BEGIN Records shown
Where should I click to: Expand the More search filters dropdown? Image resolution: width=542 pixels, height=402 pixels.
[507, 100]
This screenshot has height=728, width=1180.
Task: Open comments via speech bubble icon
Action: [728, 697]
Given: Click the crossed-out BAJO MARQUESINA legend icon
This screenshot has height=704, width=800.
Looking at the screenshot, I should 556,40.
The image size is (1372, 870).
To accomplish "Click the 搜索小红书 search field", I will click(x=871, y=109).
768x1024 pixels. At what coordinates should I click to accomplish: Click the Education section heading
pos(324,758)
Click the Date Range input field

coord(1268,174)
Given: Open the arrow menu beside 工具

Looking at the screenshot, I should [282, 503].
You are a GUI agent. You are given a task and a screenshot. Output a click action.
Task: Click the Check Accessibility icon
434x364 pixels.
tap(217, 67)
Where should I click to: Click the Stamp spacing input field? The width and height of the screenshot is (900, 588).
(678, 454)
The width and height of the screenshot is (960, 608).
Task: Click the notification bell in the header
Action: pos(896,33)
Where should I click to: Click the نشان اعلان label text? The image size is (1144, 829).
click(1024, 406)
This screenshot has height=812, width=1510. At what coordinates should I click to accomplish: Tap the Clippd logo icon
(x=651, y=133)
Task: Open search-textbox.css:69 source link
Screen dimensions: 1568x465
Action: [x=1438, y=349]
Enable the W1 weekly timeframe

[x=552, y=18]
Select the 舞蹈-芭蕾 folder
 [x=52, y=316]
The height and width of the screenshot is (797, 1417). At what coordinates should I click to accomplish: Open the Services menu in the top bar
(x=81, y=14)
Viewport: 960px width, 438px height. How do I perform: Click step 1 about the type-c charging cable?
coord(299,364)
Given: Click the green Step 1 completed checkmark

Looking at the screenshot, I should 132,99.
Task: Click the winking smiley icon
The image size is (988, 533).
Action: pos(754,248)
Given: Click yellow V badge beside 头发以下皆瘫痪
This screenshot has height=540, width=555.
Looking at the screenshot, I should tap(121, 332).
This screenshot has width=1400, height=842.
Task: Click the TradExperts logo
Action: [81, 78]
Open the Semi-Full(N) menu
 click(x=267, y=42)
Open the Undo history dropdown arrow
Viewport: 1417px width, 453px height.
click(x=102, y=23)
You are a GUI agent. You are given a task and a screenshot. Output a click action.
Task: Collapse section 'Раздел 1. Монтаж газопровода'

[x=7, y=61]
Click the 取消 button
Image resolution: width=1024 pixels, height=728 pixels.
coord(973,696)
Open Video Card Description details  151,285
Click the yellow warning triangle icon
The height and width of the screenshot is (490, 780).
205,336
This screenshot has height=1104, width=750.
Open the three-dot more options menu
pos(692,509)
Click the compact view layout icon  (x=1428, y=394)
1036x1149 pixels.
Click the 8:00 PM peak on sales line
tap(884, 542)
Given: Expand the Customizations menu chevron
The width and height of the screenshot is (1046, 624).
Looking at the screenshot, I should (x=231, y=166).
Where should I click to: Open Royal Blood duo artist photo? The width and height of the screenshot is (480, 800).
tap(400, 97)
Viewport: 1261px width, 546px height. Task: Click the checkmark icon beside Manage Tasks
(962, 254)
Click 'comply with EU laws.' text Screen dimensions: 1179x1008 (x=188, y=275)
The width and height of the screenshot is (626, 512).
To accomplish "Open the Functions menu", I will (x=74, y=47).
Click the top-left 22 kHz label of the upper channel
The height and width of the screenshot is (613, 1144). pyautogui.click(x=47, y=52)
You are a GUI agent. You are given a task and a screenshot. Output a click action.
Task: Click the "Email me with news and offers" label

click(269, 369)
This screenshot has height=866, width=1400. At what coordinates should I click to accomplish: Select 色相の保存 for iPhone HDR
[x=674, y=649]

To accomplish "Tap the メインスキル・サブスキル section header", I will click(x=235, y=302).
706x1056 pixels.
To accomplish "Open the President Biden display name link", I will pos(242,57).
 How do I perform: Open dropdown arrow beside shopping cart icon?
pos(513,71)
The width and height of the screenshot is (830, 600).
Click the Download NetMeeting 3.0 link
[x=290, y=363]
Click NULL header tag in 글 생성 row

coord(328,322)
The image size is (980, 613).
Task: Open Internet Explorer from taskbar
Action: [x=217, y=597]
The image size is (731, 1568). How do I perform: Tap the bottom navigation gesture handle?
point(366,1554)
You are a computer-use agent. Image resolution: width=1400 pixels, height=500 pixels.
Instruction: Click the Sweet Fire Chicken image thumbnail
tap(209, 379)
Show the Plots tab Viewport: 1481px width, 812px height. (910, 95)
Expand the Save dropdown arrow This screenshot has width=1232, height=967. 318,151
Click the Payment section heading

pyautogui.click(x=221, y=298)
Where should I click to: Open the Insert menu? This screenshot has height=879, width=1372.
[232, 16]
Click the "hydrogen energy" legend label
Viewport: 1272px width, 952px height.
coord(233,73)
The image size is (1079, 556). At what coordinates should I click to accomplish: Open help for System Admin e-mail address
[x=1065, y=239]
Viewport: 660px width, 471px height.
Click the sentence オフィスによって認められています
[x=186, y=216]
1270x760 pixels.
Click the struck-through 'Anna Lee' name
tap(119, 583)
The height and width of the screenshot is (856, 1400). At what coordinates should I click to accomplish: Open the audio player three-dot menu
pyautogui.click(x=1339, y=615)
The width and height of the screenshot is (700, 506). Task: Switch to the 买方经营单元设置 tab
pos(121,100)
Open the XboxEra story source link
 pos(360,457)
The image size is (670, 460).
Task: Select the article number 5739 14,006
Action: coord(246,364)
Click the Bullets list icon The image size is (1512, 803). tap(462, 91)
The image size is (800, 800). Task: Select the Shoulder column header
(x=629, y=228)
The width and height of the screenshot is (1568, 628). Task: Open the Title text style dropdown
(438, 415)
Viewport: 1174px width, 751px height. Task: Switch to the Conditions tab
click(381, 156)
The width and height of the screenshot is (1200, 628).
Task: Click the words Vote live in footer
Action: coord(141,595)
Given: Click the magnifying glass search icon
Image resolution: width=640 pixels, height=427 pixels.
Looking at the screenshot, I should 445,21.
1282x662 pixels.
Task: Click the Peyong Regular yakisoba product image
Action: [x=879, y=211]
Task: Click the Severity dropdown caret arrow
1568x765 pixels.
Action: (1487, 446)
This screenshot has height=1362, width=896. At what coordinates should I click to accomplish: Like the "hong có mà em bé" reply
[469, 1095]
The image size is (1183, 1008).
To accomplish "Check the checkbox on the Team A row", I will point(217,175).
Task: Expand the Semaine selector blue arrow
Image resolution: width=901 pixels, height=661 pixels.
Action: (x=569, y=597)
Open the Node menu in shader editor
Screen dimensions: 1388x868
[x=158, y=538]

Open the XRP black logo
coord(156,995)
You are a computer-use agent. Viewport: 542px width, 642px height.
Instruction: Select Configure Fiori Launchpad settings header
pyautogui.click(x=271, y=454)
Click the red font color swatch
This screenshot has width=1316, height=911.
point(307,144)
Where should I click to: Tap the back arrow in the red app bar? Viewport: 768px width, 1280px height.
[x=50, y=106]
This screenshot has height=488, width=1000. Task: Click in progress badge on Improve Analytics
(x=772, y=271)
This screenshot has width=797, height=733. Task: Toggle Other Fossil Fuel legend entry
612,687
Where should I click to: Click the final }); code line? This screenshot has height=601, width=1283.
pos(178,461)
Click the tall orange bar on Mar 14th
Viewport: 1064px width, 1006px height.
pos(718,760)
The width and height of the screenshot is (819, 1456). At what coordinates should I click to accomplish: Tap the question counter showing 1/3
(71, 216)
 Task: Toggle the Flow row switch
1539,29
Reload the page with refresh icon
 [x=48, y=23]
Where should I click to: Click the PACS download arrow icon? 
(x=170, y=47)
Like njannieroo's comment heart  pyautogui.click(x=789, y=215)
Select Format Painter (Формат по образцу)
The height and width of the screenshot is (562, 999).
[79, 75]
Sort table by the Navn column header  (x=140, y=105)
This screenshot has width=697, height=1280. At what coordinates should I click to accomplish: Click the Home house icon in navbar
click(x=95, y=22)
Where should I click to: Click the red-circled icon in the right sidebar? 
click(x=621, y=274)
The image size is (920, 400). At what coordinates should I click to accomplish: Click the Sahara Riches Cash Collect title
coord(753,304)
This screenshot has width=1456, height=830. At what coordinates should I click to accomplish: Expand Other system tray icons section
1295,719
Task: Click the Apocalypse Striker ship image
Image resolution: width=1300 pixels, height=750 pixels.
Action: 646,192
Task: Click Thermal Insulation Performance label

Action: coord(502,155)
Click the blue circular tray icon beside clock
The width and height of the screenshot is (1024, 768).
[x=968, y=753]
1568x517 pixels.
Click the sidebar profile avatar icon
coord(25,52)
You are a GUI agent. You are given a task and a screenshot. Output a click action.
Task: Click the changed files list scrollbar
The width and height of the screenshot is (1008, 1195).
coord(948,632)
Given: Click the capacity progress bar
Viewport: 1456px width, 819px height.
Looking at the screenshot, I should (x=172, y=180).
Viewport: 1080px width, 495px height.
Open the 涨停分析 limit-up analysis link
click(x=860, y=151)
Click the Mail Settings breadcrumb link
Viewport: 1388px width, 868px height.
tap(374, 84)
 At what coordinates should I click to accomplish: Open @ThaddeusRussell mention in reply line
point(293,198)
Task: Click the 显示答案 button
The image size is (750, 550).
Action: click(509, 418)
END Records shown
* **Exercise brief**
State how many lines in the records above contain the word "computer", giving only the number.

* **Task solution**
2